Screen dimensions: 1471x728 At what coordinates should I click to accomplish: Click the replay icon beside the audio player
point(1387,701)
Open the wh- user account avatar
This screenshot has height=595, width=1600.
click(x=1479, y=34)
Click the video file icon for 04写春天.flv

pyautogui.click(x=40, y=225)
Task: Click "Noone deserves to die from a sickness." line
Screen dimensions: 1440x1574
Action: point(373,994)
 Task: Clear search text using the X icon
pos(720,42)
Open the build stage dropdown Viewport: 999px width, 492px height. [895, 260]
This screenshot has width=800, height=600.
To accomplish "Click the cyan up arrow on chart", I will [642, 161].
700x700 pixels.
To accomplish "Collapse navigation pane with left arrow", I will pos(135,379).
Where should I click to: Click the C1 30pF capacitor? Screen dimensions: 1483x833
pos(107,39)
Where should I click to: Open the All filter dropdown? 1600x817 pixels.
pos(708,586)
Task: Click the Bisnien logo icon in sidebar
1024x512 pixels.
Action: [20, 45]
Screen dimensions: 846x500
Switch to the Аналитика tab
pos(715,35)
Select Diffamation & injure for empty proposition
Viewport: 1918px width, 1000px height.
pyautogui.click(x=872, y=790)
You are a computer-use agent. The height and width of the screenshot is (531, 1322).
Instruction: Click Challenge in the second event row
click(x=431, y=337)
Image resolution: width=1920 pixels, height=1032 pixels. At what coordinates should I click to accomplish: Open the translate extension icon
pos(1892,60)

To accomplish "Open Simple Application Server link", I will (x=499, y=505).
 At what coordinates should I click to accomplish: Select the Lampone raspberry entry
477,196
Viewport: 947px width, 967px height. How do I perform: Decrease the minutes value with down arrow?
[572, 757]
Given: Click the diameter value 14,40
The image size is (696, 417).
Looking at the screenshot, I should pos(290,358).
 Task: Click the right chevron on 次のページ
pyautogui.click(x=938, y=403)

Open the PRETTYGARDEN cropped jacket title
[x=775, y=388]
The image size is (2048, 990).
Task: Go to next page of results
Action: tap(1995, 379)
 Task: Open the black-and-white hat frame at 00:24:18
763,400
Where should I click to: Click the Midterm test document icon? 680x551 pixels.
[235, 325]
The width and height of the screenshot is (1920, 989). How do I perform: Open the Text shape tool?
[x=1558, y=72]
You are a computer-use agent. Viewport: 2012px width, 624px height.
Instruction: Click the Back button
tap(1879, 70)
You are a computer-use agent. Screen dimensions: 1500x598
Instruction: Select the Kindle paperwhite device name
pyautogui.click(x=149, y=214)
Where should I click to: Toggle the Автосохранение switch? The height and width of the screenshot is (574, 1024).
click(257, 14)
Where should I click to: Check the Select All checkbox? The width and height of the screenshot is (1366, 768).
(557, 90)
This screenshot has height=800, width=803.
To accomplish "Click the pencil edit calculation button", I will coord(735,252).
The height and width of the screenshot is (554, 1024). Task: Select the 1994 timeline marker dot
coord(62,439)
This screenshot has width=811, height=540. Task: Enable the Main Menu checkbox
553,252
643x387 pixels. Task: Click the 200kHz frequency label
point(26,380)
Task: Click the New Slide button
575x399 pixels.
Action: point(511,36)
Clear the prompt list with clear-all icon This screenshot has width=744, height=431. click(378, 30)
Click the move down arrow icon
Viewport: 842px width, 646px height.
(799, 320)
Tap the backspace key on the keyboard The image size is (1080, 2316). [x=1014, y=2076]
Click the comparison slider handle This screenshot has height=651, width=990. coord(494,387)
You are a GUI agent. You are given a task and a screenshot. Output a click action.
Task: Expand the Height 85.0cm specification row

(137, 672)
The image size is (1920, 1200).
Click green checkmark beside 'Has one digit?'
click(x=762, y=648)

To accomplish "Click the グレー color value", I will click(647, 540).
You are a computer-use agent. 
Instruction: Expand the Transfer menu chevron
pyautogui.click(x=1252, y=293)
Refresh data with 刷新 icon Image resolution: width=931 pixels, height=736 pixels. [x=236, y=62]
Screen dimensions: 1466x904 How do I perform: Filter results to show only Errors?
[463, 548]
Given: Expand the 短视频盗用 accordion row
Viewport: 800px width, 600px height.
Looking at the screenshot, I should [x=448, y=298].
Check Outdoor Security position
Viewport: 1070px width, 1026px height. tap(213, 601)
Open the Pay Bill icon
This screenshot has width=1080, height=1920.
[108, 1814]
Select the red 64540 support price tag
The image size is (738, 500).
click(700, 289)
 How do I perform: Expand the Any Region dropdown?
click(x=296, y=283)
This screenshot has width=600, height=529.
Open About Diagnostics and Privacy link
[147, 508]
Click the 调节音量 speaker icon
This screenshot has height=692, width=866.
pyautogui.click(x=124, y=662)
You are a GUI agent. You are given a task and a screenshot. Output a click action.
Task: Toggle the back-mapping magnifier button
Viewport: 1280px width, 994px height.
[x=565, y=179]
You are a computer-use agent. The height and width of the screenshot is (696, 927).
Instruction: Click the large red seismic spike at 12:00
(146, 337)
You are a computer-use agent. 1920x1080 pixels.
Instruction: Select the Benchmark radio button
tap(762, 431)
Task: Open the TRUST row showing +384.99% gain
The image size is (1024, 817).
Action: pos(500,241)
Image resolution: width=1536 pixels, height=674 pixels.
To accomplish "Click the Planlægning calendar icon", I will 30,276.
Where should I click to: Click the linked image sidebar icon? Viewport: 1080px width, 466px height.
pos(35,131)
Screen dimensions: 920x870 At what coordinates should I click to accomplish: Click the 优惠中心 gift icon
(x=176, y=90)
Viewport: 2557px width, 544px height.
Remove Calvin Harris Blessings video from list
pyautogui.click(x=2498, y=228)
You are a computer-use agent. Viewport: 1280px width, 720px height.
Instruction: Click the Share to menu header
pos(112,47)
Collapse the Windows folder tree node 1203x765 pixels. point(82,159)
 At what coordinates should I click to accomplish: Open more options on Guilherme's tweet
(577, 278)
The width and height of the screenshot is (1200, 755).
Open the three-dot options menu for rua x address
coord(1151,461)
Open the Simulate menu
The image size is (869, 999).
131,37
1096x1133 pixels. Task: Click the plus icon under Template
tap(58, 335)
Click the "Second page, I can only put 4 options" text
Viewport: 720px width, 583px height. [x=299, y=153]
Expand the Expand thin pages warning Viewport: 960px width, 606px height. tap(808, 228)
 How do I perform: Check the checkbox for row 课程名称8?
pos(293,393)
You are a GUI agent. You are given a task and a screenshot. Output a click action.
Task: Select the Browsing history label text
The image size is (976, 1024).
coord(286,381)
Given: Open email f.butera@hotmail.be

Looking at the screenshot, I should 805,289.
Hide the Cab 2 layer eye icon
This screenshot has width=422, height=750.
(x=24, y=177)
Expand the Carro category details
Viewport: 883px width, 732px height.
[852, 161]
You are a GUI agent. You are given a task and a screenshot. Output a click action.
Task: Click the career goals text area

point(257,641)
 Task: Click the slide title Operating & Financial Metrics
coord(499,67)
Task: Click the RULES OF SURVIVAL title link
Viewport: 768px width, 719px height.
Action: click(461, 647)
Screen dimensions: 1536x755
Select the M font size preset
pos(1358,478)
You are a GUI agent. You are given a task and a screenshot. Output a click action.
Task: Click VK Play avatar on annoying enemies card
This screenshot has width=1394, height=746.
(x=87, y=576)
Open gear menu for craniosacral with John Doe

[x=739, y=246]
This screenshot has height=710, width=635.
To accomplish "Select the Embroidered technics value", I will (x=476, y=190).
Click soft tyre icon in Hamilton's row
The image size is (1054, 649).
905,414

* _Exercise brief_
Everything in the data above should be output exactly as it stands.

* _Response area_
Screen dimensions: 1471x728 At what coordinates should I click to accomplish: Click the replay icon beside the audio player
point(1387,701)
Open the wh- user account avatar
This screenshot has height=595, width=1600.
click(x=1479, y=34)
Click the video file icon for 04写春天.flv

pyautogui.click(x=40, y=225)
Task: Click "Noone deserves to die from a sickness." line
Screen dimensions: 1440x1574
Action: point(373,994)
 Task: Clear search text using the X icon
pos(720,42)
Open the build stage dropdown Viewport: 999px width, 492px height. [895, 260]
This screenshot has width=800, height=600.
To accomplish "Click the cyan up arrow on chart", I will [642, 161].
700x700 pixels.
To accomplish "Collapse navigation pane with left arrow", I will pos(135,379).
Where should I click to: Click the C1 30pF capacitor? Screen dimensions: 1483x833
pos(107,39)
Where should I click to: Open the All filter dropdown? 1600x817 pixels.
pos(708,586)
Task: Click the Bisnien logo icon in sidebar
1024x512 pixels.
Action: [20, 45]
Screen dimensions: 846x500
Switch to the Аналитика tab
pos(715,35)
Select Diffamation & injure for empty proposition
Viewport: 1918px width, 1000px height.
pyautogui.click(x=872, y=790)
You are a computer-use agent. The height and width of the screenshot is (531, 1322).
Instruction: Click Challenge in the second event row
click(x=431, y=337)
Image resolution: width=1920 pixels, height=1032 pixels. At what coordinates should I click to accomplish: Open the translate extension icon
pos(1892,60)

To accomplish "Open Simple Application Server link", I will (x=499, y=505).
 At what coordinates should I click to accomplish: Select the Lampone raspberry entry
477,196
Viewport: 947px width, 967px height. How do I perform: Decrease the minutes value with down arrow?
[572, 757]
Given: Click the diameter value 14,40
The image size is (696, 417).
Looking at the screenshot, I should pos(290,358).
 Task: Click the right chevron on 次のページ
pyautogui.click(x=938, y=403)

Open the PRETTYGARDEN cropped jacket title
[x=775, y=388]
The image size is (2048, 990).
Task: Go to next page of results
Action: tap(1995, 379)
 Task: Open the black-and-white hat frame at 00:24:18
763,400
Where should I click to: Click the Midterm test document icon? 680x551 pixels.
[235, 325]
The width and height of the screenshot is (1920, 989). How do I perform: Open the Text shape tool?
[x=1558, y=72]
You are a computer-use agent. Viewport: 2012px width, 624px height.
Instruction: Click the Back button
tap(1879, 70)
You are a computer-use agent. Screen dimensions: 1500x598
Instruction: Select the Kindle paperwhite device name
pyautogui.click(x=149, y=214)
Where should I click to: Toggle the Автосохранение switch? The height and width of the screenshot is (574, 1024).
click(257, 14)
Where should I click to: Check the Select All checkbox? The width and height of the screenshot is (1366, 768).
(557, 90)
This screenshot has height=800, width=803.
To accomplish "Click the pencil edit calculation button", I will coord(735,252).
The height and width of the screenshot is (554, 1024). Task: Select the 1994 timeline marker dot
coord(62,439)
This screenshot has width=811, height=540. Task: Enable the Main Menu checkbox
553,252
643x387 pixels. Task: Click the 200kHz frequency label
point(26,380)
Task: Click the New Slide button
575x399 pixels.
Action: point(511,36)
Clear the prompt list with clear-all icon This screenshot has width=744, height=431. click(378, 30)
Click the move down arrow icon
Viewport: 842px width, 646px height.
(799, 320)
Tap the backspace key on the keyboard The image size is (1080, 2316). [x=1014, y=2076]
Click the comparison slider handle This screenshot has height=651, width=990. coord(494,387)
You are a GUI agent. You are given a task and a screenshot. Output a click action.
Task: Expand the Height 85.0cm specification row

(137, 672)
The image size is (1920, 1200).
Click green checkmark beside 'Has one digit?'
click(x=762, y=648)

To accomplish "Click the グレー color value", I will click(647, 540).
You are a computer-use agent. 
Instruction: Expand the Transfer menu chevron
pyautogui.click(x=1252, y=293)
Refresh data with 刷新 icon Image resolution: width=931 pixels, height=736 pixels. [x=236, y=62]
Screen dimensions: 1466x904 How do I perform: Filter results to show only Errors?
[463, 548]
Given: Expand the 短视频盗用 accordion row
Viewport: 800px width, 600px height.
Looking at the screenshot, I should [x=448, y=298].
Check Outdoor Security position
Viewport: 1070px width, 1026px height. tap(213, 601)
Open the Pay Bill icon
This screenshot has width=1080, height=1920.
[108, 1814]
Select the red 64540 support price tag
The image size is (738, 500).
click(700, 289)
 How do I perform: Expand the Any Region dropdown?
click(x=296, y=283)
This screenshot has width=600, height=529.
Open About Diagnostics and Privacy link
[147, 508]
Click the 调节音量 speaker icon
This screenshot has height=692, width=866.
pyautogui.click(x=124, y=662)
You are a GUI agent. You are given a task and a screenshot. Output a click action.
Task: Toggle the back-mapping magnifier button
Viewport: 1280px width, 994px height.
[x=565, y=179]
You are a computer-use agent. The height and width of the screenshot is (696, 927).
Instruction: Click the large red seismic spike at 12:00
(146, 337)
You are a computer-use agent. 1920x1080 pixels.
Instruction: Select the Benchmark radio button
tap(762, 431)
Task: Open the TRUST row showing +384.99% gain
The image size is (1024, 817).
Action: pos(500,241)
Image resolution: width=1536 pixels, height=674 pixels.
To accomplish "Click the Planlægning calendar icon", I will 30,276.
Where should I click to: Click the linked image sidebar icon? Viewport: 1080px width, 466px height.
pos(35,131)
Screen dimensions: 920x870 At what coordinates should I click to accomplish: Click the 优惠中心 gift icon
(x=176, y=90)
Viewport: 2557px width, 544px height.
Remove Calvin Harris Blessings video from list
pyautogui.click(x=2498, y=228)
You are a computer-use agent. Viewport: 1280px width, 720px height.
Instruction: Click the Share to menu header
pos(112,47)
Collapse the Windows folder tree node 1203x765 pixels. point(82,159)
 At what coordinates should I click to accomplish: Open more options on Guilherme's tweet
(577, 278)
The width and height of the screenshot is (1200, 755).
Open the three-dot options menu for rua x address
coord(1151,461)
Open the Simulate menu
The image size is (869, 999).
131,37
1096x1133 pixels. Task: Click the plus icon under Template
tap(58, 335)
Click the "Second page, I can only put 4 options" text
Viewport: 720px width, 583px height. [x=299, y=153]
Expand the Expand thin pages warning Viewport: 960px width, 606px height. tap(808, 228)
 How do I perform: Check the checkbox for row 课程名称8?
pos(293,393)
You are a GUI agent. You are given a task and a screenshot. Output a click action.
Task: Select the Browsing history label text
The image size is (976, 1024).
coord(286,381)
Given: Open email f.butera@hotmail.be

Looking at the screenshot, I should 805,289.
Hide the Cab 2 layer eye icon
This screenshot has width=422, height=750.
(x=24, y=177)
Expand the Carro category details
Viewport: 883px width, 732px height.
[852, 161]
You are a GUI agent. You are given a task and a screenshot. Output a click action.
Task: Click the career goals text area

point(257,641)
 Task: Click the slide title Operating & Financial Metrics
coord(499,67)
Task: Click the RULES OF SURVIVAL title link
Viewport: 768px width, 719px height.
Action: click(461, 647)
Screen dimensions: 1536x755
Select the M font size preset
pos(1358,478)
You are a GUI agent. You are given a task and a screenshot. Output a click action.
Task: Click VK Play avatar on annoying enemies card
This screenshot has width=1394, height=746.
(x=87, y=576)
Open gear menu for craniosacral with John Doe

[x=739, y=246]
This screenshot has height=710, width=635.
To accomplish "Select the Embroidered technics value", I will (x=476, y=190).
Click soft tyre icon in Hamilton's row
The image size is (1054, 649).
905,414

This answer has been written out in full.